Google DeepMind Cuts Web Agent Failures by 10 Percentage Points
The hard problem in long-horizon agent design isn't getting started — it's staying on track.

image from FLUX 2.0 Pro
The hard problem in long-horizon agent design isn't getting started — it's staying on track. Web navigation agents routinely set off toward a goal, encounter something unexpected halfway through, and quietly veer into failure without any visible signal that they've lost the thread. A preprint posted to arXiv on March 20 from five researchers at Google DeepMind names this failure mode explicitly — and proposes two separate mechanisms for fighting it.
The paper, authored by Taiyi Wang, Sian Gooding, Florian Hartmann, Oriana Riva, and Edward Grefenstette, introduces what they call a subgoal-driven framework. It's really two separate tools bundled under a common argument: one for improving proprietary models at inference time, another for training open models via reinforcement learning. The distinction matters because these aren't interchangeable — they solve different parts of the same problem at different points in the pipeline.
The inference-time piece uses a planner model to decompose the final goal into subgoals in real time. When the agent gets new information — a dynamic page load, an unexpected form, a redirect — the planner reorients rather than letting the agent drift. The researchers tested this against Gemini (Google DeepMind's proprietary large language model) on WebArena-Lite, a benchmark for autonomous web navigation tasks. The result is roughly a 10 percentage point absolute improvement in success rate. That's not a trivial lift, but it's also not something you can replicate unless you're running Gemini; this technique is explicitly designed around proprietary model access.
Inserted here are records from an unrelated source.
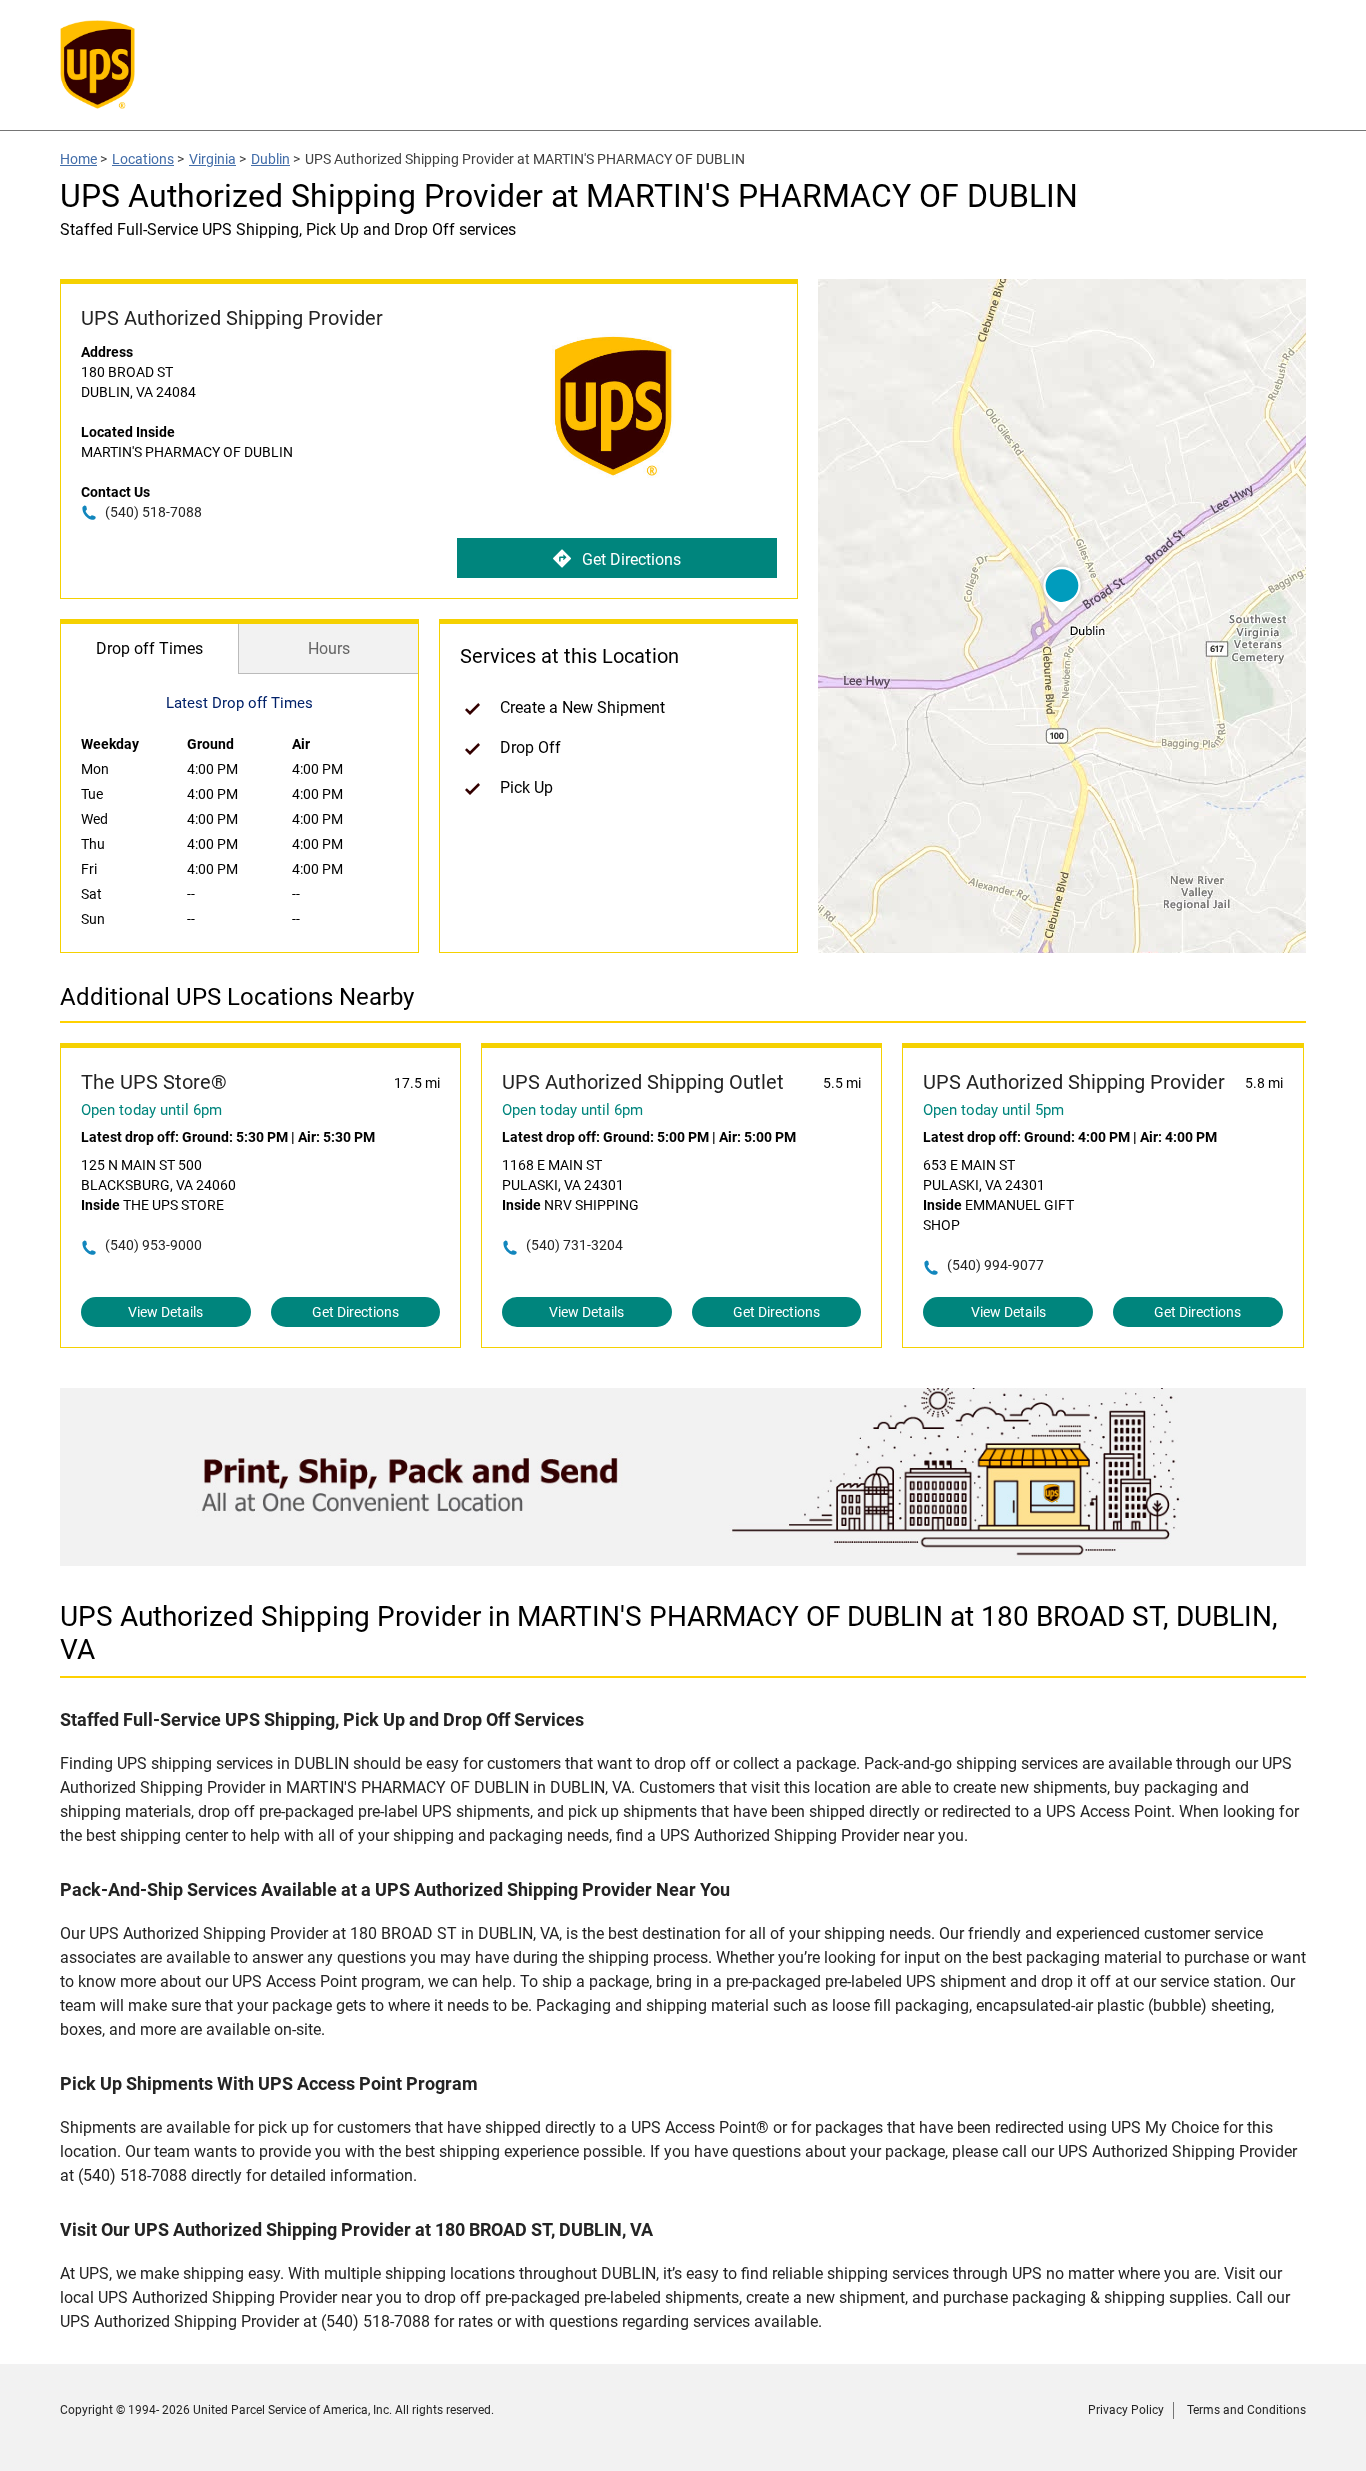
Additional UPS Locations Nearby (237, 997)
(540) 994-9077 (995, 1265)
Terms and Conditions (1246, 2410)
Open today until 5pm (993, 1110)
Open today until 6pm (151, 1110)
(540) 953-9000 (153, 1245)
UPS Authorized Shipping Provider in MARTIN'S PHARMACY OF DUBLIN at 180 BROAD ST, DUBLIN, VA (669, 1633)
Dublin (270, 159)
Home (78, 159)
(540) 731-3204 (574, 1245)
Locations (143, 159)
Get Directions (631, 559)
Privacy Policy (1126, 2410)
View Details (165, 1312)
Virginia (212, 159)
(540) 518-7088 (153, 512)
The open-model story is different, and more interesting to anyone who ships agent infrastructure. The researchers introduce MiRA — short for Milestoning your Reinforcement Learning Enhanced Agent — an offline RL fine-tuning framework that replaces sparse end-task rewards with milestone-based dense rewards. The idea is simple enough: if the agent only gets a signal when it succeeds or fails the whole task, it has very little information about which steps mattered. Milestone rewards inject signals at intermediate checkpoints, giving the training process something to work with across the full action sequence.
Applied to Gemma3-12B, Google DeepMind's open-weights model, MiRA pushes the success rate from 6.4% to 43.0% on WebArena-Lite. That's a substantial jump. The paper benchmarks against WebRL (38.4%) from Tsinghua University's THUDM group and frames the result as a new open-model state of the art — but WebAgent-R1, from an Amazon team accepted at EMNLP 2025, hit 44.8% on the same WebArena-Lite benchmark using a Llama-3.1-8B model. That result appears in the paper's related work section, not its headline comparison. At 43.0%, MiRA sits below WebAgent-R1; the SOTA framing depends on what you count as a comparable baseline — different training data, different base models, different conditions. WebRL's code is open-source on GitHub; MiRA's is not.
The failure analysis embedded in the paper is arguably its most durable contribution. The researchers quantify specific failure modes by name — "mid-task stuck" patterns where agents stop making progress on subgoals — and show that roughly 50 percent of Gemini-2.5-Pro failures without the subgoal framework fall into this category, with over 30 percent observed even for SFT Gemma-12B. Having a named taxonomy for how agents fail is more useful for practitioners than a benchmark number, because it's actionable regardless of what model you're running. "My agent hits mid-task-stuck patterns" is something you can debug. "My agent doesn't score 43% on WebArena-Lite" isn't.
For context on where this sits in the broader deployment picture: Google DeepMind launched its Gemini 2.5 Computer Use model in October 2025, which powers Project Mariner (a web agent product) and several Firebase tooling integrations. That model scores around 75 percent on aggregate UI task benchmarks — but drops to 36 percent on open-ended web navigation tasks like the ones WebArena-Lite targets. The inference-time subgoal technique in this paper is directly relevant to closing that gap in production systems.
What's missing is code. The WebRL baseline they're competing against has a public repository. This paper does not. For the MiRA technique to move from interesting academic result to usable infrastructure, Google DeepMind would need to release training code, model weights, or both. The Gemma3-12B base is open, but fine-tuning MiRA requires the milestone-based reward pipeline, which currently lives only in a preprint.
The subgoal decomposition contribution for proprietary models is immediately useful to anyone running Gemini in an agentic context — and Google is almost certainly already deploying a version of this internally. The RL training contribution for open models is promising but not yet reproducible. That's an honest summary of where the infrastructure actually stands.